The upshot of it all, of course, was that Professors Flournoi and Eiginsh regretfully relented and wrote the recommendations, and Robbin Nikalishin and Kolm MaGilligoody went down to the Old Heathero Flight Academy together in the fall term of 2747 – an event that was indeed to have consequences for the history of the modern world.
That's all, folks!
You'll have to wait ... and wait ... and wait ...
till the first volume of The Man Who Found Birds is published.


  1. Shared this on my two FB Pages, tweeted and Google+'d it all over the place Lorinda :)

  2. I really enjoyed this chapter. Quite one of the best so far. Can't believe you're going to deprive us all of more - it's bordering on criminal.

    1. Gee, you make me feel bad, Neil! But I thought maybe you wouldn't like this one because it deals with the remnant Romisher religion. Obviously, things have changed somewhat over the years. Angels have become Eirish fairies! LOL
      But seriously, I'm working hard but not having very much luck shortening. It's a humongous piece of writing and so far I've only cut a little over 3000 words. I'm wondering if you would like to be a beta reader for me, since you like the book so much. I would want to finish the first revision, though, but it's going fairly fast. What about it?

  3. That was one of the things I liked about it, because it deals with the remnant Romisher religion! And so prescient - recent research has indicated that religion will be dead and buried in 23 years! - phew, and not a moment too soon. Just loved the idea that it was looked back on in this chapter as the mythology that it is - with all the mistranslations and errors gathered over the centuries - wonderful.

    Sorry I digress - beta-reading the book will be so easy - just keep everything! So stop editing. It doesn't need editing - we need every last drop of it. Just needs finishing!!

    1. Sorry to be so late - my computer crashed this morning and a tech had to come out! All's fixed now.
      Yes, in my future history, the open practice of organized, dogmatic religion is forbidden. But anyone can believe anything they want, as long as they don't try to indoctrinate others. And small remnant belief communities can exist as long as they don't proselytize.
      Over on Twitter, you said something about charging to beta read? Did you mean that seriously? But you don't have any idea how long this book is. I'm going to write a post soon discussing the ramifications of preparing it for publication. Of course, I'm not getting anything done today, what with the computer crashing.

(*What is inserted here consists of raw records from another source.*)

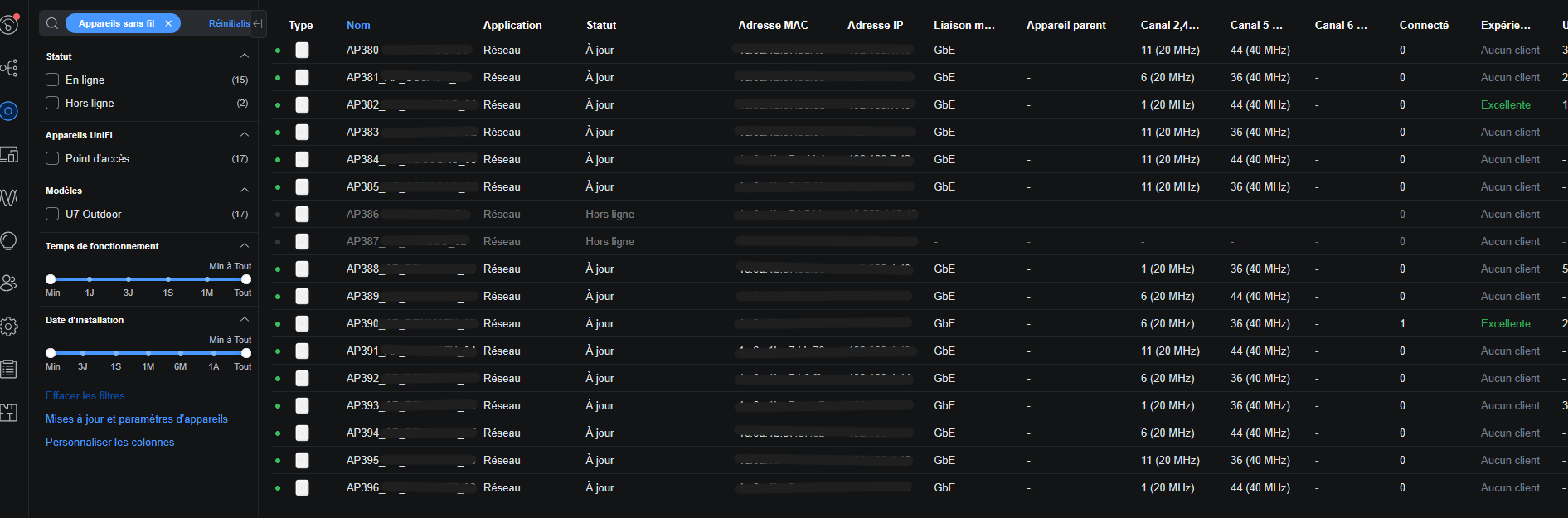Open the UniFi dashboard icon in sidebar
The width and height of the screenshot is (1568, 518).
(8, 24)
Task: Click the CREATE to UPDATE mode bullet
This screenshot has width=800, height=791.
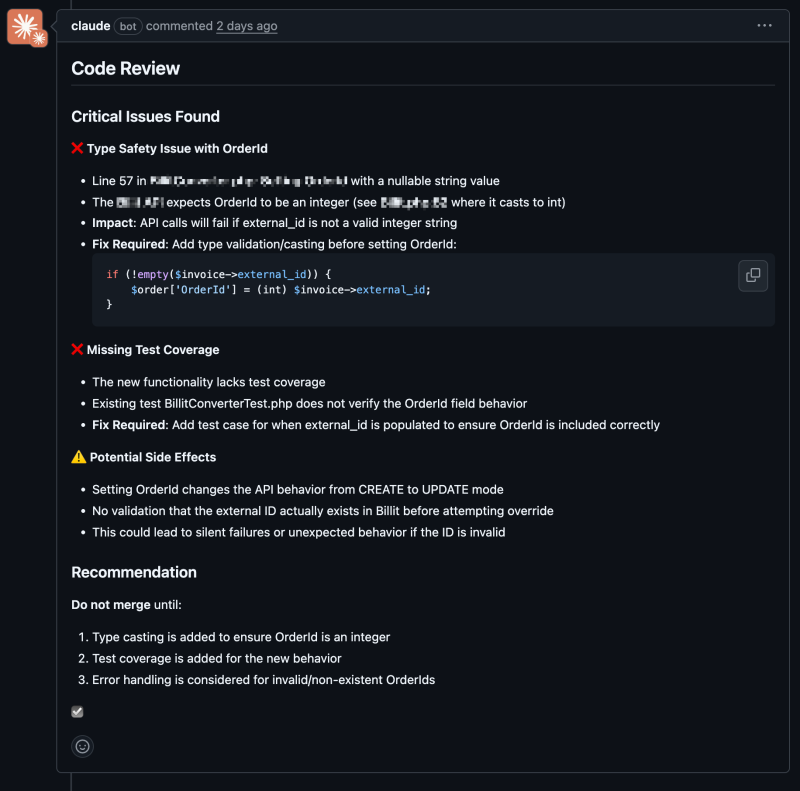Action: (x=297, y=490)
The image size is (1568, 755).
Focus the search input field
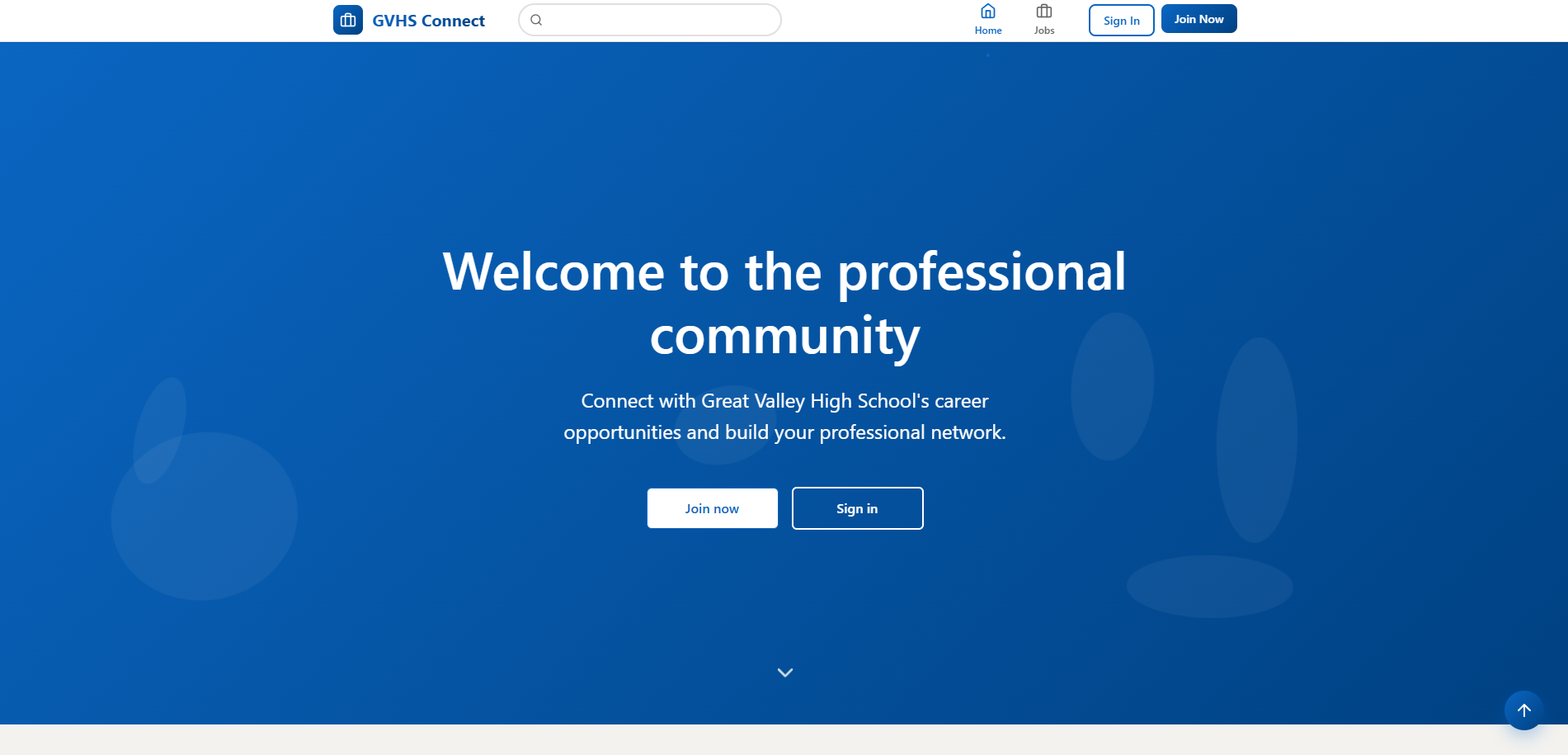click(660, 20)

  4. No, I was trying to joke that it would cost you another chapter! I wouldn't dream of charging to have the enjoyment of reading more of Robbie's adventures. I'm ready when you are!

    1. I think I realized that - I'm a little slow on the uptake! I can't give you anything at least until I finish going through this first section. And then I'll probably go through it several more times before I actually publish it. (But I won't make you wait that long!)